**What is needed:** Whenever a line contains the string "last", copy it out of the entries.

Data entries

:::

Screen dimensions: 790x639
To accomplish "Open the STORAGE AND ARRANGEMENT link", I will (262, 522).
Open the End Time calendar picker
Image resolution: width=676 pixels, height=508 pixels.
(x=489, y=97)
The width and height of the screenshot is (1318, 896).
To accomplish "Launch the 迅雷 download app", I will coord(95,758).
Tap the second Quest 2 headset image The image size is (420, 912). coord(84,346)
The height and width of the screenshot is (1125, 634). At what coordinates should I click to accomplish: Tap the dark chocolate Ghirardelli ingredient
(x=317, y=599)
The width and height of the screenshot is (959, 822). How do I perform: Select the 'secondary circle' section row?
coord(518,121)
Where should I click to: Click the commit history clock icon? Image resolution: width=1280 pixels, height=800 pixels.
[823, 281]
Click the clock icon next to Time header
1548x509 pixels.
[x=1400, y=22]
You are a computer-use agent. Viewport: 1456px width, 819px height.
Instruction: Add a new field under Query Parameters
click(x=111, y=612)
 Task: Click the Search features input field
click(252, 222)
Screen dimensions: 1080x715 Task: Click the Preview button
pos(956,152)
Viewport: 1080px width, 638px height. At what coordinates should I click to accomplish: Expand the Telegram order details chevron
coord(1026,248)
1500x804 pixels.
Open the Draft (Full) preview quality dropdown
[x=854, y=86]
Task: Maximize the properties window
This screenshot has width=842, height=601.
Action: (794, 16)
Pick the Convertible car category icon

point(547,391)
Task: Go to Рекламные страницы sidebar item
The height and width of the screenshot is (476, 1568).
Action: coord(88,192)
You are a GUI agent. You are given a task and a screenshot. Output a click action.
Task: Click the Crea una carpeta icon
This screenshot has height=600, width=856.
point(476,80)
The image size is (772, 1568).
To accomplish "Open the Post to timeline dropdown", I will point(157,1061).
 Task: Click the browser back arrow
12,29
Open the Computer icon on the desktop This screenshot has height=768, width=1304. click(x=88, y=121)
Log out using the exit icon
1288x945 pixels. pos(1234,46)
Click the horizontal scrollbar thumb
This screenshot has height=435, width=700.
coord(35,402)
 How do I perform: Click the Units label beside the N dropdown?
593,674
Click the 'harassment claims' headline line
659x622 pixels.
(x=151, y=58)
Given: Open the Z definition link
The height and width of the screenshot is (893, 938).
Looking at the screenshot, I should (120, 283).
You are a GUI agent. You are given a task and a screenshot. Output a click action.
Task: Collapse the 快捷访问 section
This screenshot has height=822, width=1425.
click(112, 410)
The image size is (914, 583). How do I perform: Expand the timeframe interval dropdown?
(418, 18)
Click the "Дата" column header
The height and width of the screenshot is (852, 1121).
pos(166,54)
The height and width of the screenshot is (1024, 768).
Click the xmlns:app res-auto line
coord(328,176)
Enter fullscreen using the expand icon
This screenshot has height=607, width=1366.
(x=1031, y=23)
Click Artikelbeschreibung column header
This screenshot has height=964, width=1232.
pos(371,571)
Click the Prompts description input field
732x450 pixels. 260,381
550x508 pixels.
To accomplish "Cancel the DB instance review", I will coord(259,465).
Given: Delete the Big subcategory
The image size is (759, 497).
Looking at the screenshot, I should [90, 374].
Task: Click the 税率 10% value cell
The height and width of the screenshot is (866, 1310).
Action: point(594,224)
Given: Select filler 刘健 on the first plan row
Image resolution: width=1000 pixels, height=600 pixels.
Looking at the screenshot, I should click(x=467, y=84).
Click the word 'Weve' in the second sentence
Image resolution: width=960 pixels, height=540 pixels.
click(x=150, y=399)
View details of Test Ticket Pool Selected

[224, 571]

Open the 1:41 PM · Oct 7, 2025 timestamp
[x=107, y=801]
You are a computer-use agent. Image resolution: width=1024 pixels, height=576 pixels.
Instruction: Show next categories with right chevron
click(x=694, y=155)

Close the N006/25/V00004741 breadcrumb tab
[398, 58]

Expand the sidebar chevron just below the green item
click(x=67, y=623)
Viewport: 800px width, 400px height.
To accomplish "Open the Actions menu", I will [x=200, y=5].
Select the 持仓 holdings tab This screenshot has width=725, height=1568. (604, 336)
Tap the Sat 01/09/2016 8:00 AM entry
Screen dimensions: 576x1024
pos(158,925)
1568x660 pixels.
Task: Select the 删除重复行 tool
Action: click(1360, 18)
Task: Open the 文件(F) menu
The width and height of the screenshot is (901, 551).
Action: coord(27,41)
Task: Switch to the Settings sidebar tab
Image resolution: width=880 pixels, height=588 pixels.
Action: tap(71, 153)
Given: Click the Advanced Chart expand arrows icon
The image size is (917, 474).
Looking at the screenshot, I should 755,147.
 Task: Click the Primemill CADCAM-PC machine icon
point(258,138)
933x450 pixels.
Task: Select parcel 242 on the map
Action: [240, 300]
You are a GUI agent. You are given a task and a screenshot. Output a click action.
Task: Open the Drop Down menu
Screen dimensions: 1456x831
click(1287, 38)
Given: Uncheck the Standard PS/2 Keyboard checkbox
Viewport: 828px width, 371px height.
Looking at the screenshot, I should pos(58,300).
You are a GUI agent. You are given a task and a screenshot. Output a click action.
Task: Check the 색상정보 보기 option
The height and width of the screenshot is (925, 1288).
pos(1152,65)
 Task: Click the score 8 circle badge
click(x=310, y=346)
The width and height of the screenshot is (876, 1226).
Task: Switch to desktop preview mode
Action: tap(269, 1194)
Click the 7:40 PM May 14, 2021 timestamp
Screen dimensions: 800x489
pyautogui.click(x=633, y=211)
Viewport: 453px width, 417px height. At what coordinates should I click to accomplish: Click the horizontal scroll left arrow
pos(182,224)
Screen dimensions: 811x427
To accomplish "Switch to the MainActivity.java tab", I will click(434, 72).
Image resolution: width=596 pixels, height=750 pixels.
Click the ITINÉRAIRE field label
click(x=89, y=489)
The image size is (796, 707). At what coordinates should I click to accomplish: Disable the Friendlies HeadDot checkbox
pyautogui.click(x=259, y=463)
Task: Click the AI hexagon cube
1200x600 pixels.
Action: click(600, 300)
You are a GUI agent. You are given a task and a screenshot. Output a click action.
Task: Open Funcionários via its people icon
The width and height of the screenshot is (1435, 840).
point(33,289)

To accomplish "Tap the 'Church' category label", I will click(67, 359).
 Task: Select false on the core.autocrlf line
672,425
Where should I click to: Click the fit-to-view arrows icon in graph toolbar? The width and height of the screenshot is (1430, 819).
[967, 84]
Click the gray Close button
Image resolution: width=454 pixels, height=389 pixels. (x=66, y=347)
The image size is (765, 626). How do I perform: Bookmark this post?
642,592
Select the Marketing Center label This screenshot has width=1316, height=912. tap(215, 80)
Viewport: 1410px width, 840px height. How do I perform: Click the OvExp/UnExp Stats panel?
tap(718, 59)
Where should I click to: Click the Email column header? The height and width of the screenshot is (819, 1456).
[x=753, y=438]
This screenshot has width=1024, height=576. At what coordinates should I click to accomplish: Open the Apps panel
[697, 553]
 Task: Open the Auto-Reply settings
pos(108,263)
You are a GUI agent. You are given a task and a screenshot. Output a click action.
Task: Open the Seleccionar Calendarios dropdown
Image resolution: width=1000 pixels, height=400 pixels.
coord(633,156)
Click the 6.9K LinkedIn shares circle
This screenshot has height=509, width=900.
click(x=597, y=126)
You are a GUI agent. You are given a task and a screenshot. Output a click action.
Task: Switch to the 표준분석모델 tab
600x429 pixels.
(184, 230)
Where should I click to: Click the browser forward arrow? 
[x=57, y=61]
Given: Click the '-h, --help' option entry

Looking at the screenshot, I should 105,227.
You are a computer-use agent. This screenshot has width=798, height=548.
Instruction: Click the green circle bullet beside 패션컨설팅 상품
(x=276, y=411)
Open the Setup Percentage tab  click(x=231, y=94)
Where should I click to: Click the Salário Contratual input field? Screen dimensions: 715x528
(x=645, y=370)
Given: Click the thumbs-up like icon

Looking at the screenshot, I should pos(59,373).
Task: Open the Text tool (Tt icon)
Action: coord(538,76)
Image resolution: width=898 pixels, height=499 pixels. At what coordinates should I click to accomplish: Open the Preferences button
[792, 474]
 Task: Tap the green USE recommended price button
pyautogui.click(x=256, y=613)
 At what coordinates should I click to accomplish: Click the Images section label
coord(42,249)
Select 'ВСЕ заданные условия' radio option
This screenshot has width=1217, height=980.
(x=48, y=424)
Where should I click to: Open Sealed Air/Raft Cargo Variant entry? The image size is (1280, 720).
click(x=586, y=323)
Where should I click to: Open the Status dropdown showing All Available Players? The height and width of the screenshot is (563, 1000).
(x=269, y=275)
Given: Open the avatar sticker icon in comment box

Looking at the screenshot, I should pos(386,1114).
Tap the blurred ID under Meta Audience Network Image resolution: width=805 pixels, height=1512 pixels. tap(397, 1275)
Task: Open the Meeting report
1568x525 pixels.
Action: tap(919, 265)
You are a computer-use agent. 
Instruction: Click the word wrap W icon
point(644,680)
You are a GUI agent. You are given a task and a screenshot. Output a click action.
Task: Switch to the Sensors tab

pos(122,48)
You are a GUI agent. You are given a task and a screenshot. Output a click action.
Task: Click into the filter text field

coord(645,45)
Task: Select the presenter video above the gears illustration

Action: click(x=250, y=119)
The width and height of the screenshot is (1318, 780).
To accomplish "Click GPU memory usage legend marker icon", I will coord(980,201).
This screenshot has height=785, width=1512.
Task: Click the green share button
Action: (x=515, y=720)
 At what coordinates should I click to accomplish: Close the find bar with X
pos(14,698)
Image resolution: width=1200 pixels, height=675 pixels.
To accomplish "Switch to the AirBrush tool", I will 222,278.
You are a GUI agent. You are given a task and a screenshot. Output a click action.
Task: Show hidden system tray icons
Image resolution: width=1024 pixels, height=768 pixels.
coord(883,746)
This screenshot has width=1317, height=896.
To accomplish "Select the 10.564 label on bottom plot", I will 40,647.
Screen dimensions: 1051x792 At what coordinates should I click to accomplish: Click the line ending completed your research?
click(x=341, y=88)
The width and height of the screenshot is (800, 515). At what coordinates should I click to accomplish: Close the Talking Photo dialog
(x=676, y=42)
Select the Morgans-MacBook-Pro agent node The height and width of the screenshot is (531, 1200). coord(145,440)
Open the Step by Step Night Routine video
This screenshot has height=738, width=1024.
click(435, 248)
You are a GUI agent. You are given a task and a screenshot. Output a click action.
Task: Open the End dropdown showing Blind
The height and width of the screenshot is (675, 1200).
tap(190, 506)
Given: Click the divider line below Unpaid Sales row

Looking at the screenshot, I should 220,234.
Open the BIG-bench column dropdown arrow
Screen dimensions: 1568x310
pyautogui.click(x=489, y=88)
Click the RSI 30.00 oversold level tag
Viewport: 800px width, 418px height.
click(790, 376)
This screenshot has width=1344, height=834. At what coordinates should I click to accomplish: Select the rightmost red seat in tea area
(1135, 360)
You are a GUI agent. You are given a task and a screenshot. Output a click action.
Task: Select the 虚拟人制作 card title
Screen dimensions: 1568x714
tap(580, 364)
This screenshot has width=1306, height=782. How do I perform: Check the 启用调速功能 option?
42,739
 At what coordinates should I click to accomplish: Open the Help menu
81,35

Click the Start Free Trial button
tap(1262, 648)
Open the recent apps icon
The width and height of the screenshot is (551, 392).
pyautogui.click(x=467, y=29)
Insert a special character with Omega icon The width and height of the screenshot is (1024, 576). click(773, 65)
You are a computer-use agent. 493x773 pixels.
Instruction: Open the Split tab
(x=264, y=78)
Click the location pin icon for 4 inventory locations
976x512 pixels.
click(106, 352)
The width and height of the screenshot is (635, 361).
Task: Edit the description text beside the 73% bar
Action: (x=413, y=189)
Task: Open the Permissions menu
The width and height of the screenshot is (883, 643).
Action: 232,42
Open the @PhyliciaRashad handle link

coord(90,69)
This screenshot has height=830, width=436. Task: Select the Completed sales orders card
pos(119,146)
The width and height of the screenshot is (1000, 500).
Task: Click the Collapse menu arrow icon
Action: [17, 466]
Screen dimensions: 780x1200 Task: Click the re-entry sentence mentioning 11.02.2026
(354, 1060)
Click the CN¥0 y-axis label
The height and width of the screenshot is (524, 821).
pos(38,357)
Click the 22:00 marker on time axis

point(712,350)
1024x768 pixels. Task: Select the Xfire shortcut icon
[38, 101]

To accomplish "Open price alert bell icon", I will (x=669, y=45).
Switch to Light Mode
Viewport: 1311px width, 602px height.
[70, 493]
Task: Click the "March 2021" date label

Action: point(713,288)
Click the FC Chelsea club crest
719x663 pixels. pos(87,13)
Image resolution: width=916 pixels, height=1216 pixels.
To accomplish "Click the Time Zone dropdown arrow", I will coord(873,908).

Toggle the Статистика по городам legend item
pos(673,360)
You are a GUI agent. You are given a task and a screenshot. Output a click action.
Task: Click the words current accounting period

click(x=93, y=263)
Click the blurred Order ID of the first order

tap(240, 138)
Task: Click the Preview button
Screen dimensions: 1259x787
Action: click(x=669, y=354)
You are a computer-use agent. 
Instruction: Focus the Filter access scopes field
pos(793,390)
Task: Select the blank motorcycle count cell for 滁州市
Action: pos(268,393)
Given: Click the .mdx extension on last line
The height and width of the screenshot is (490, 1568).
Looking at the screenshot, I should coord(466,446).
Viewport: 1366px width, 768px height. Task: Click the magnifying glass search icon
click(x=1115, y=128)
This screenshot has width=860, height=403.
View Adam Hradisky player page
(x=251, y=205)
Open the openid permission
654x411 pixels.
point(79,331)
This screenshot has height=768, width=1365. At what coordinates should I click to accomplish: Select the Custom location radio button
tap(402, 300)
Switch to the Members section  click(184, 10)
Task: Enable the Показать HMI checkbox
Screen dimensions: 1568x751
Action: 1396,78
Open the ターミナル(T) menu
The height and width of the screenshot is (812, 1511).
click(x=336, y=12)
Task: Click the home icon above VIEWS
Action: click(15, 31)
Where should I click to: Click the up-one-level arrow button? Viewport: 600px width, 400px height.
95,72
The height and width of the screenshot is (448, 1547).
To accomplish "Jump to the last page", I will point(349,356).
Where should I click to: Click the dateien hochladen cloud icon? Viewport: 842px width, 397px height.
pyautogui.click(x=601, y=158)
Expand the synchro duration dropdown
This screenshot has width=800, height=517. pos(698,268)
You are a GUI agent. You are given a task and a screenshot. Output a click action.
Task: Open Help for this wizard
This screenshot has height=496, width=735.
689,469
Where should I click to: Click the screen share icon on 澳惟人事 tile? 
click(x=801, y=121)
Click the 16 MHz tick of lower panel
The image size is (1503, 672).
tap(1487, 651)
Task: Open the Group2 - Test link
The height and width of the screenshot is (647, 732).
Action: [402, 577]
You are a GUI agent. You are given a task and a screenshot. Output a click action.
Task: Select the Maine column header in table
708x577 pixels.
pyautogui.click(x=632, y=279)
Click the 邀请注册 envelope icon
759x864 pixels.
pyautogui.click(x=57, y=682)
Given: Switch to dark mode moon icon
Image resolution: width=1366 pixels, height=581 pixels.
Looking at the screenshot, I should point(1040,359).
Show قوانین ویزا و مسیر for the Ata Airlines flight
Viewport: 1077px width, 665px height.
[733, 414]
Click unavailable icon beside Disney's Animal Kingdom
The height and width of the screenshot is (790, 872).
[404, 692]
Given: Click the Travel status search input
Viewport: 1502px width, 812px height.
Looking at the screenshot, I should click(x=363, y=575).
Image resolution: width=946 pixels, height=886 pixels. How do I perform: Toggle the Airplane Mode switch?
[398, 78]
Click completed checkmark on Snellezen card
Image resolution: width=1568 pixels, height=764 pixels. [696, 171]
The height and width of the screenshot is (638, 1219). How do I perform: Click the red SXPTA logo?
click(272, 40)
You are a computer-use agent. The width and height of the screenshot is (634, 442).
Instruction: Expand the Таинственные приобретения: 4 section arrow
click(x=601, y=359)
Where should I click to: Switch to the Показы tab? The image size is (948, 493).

:::

**Task answer:**
Given: Click the .mdx extension on last line
To accomplish "Jump to the last page", I will point(349,356).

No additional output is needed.